A NEW THEORY OF LIGHT AND COLOURS.[1] |
By Sir ISAAC NEWTON.
SIR,—To perform my late promise to you, I shall without further ceremony acquaint you, that in the beginning of the year 1666 (at which time I applied myself to the grinding of optic glasses of other figures than spherical,) I procured a triangular glass prism, to try therewith the celebrated phænomena of colours. And for that purpose having darkened my chamber, and made a small hole in my window shuts, to let in a convenient quantity of the sun's light, I placed my prism at his entrance, that it might be thereby refracted to the opposite wall. It was at first a very pleasing diversion to view the vivid and intense colours produced thereby; but after a while applying myself to consider them more circumspectly, I was surprised to see them in an oblong form; which according to the received laws of refraction, I expected would have been circular. They were terminated at the sides with strait lines, but at the ends, the decay of light was so gradual, that it was difficult to determine justly what was their figure; yet they seemed semicircular.

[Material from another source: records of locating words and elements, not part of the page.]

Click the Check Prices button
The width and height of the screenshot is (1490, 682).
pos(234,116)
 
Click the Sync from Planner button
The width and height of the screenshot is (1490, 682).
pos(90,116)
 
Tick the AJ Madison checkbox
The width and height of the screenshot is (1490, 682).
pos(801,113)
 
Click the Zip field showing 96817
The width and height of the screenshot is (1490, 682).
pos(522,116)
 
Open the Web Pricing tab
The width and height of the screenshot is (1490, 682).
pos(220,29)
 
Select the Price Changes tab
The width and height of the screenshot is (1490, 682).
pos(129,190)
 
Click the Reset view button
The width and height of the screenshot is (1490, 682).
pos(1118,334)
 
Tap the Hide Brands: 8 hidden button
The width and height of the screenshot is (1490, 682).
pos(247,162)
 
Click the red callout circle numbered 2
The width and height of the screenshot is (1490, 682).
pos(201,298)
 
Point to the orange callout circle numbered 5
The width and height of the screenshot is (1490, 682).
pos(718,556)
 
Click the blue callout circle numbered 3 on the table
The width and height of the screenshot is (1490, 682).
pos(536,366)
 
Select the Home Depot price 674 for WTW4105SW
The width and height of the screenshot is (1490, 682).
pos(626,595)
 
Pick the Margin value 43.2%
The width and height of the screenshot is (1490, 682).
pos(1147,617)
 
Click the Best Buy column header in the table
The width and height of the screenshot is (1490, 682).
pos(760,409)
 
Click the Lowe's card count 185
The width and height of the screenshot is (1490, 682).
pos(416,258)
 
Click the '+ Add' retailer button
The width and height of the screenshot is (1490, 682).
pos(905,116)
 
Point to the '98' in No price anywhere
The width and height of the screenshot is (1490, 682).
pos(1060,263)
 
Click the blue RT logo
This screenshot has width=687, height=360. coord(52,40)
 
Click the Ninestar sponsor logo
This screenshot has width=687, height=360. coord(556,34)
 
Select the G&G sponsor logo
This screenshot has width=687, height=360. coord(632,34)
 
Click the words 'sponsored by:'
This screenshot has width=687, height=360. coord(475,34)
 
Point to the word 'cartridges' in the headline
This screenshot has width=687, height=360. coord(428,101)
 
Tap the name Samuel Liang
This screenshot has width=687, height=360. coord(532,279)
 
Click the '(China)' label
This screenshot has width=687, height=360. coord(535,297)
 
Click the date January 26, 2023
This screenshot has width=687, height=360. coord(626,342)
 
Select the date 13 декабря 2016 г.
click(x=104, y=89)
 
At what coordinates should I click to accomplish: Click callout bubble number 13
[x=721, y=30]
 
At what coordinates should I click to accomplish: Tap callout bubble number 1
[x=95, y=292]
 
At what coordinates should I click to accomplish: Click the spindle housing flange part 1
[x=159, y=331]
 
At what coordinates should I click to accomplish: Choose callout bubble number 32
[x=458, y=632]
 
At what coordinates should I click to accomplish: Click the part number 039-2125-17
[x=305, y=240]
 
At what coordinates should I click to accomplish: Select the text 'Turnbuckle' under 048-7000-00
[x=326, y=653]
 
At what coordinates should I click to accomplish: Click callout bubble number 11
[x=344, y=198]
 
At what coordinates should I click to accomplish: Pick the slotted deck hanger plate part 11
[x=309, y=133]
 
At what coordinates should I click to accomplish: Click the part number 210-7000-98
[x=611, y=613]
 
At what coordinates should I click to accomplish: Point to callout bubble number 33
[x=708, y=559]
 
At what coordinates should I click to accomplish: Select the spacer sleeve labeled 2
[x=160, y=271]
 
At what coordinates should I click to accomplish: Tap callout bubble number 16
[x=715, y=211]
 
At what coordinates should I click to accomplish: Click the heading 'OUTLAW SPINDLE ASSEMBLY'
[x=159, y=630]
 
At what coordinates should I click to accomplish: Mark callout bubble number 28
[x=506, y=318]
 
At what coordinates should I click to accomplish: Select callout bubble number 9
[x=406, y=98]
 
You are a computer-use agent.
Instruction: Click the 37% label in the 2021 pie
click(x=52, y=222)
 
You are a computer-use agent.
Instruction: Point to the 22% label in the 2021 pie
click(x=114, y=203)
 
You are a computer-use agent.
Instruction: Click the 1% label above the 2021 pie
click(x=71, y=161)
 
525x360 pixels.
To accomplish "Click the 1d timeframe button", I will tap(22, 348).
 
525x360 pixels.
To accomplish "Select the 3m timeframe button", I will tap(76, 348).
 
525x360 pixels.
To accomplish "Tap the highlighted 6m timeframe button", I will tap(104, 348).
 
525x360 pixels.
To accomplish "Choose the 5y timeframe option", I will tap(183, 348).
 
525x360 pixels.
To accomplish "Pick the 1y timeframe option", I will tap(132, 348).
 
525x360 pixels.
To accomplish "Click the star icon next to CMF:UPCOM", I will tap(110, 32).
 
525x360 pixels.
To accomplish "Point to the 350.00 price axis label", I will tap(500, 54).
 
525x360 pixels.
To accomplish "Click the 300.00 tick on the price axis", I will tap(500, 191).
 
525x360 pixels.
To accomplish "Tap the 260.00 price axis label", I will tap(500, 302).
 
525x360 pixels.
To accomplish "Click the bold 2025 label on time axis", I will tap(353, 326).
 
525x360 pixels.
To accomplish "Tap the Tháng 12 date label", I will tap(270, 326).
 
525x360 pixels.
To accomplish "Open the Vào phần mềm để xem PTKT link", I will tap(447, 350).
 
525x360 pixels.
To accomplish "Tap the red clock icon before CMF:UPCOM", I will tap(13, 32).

Comparing the length of this coloured spectrum with its breadth, I found it about five times greater; a disproportion so extravagant, that it excited me to a more than ordinary curiosity of examining from whence it might proceed. I could scarce think, that the various thickness of the glass, or the termination with shadow or darkness, could have any influence on light to produce such an effect; yet I thought it not amiss, first to examine those circumstances, and so tried what would happen by transmitting light through parts of the glass of divers thicknesses, or through holes in the window of divers sizes, or by setting the prism without, so that the light might pass through it, and be refracted before it was terminated by the hole: but I found none of those circumstances material. The fashion of the colours was in all these cases the same.

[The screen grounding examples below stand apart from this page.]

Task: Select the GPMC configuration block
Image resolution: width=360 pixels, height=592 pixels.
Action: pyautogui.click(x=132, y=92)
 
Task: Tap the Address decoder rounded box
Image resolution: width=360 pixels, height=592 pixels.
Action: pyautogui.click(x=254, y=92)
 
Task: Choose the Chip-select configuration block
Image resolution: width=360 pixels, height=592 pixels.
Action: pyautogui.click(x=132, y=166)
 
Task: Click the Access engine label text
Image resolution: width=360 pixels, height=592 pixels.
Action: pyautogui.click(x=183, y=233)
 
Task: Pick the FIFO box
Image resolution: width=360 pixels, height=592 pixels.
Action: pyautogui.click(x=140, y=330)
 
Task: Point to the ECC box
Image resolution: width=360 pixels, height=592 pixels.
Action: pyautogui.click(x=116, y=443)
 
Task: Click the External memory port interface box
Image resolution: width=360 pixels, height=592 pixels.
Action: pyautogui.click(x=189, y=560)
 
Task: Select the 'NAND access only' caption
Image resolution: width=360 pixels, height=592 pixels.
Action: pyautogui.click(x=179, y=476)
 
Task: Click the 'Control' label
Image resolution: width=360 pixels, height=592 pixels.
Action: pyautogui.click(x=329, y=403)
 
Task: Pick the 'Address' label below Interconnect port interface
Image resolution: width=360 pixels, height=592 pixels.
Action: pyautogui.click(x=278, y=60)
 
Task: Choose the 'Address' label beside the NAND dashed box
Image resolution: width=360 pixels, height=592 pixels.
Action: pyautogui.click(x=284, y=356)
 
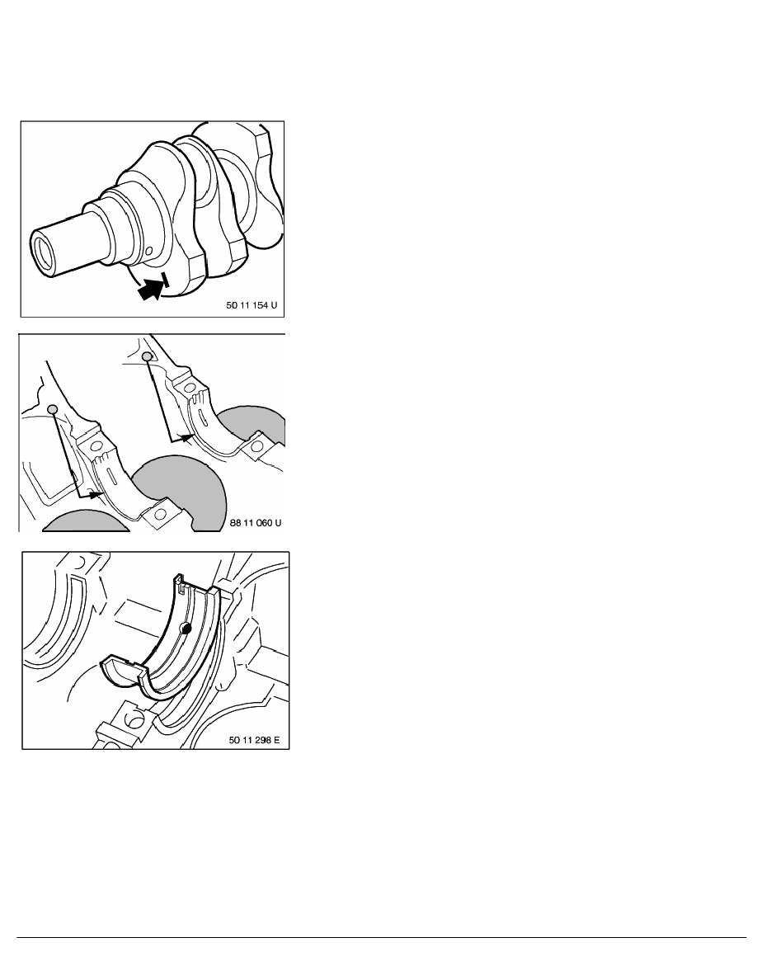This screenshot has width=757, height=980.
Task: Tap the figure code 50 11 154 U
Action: [252, 305]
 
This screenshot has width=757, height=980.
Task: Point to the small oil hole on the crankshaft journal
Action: [148, 252]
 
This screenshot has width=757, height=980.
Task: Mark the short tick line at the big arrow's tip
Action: [164, 280]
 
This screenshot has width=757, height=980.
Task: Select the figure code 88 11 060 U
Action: [256, 522]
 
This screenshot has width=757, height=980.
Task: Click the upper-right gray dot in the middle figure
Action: [148, 356]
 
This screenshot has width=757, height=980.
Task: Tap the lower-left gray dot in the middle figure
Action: [53, 409]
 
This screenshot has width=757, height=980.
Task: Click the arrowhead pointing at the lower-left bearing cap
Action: [96, 494]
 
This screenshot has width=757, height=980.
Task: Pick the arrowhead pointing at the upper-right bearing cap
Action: [186, 437]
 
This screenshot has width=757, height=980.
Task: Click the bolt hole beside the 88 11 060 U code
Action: [161, 514]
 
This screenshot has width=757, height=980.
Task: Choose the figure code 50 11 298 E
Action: [254, 740]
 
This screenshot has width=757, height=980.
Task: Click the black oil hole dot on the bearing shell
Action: [185, 628]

Then I suspected, whether by any unevenness in the glass; or other contingent irregularity, these colours might be thus dilated. And to try this, I took another prism like the former, and so placed it, that the light passing through them both, might be refracted con-
- ↑ This letter communicated to the editor of the transactions of the Royal Society on February 6, 1672, contains the first statement of Newton's discovery of the different colors and refrangibility of the rays of light.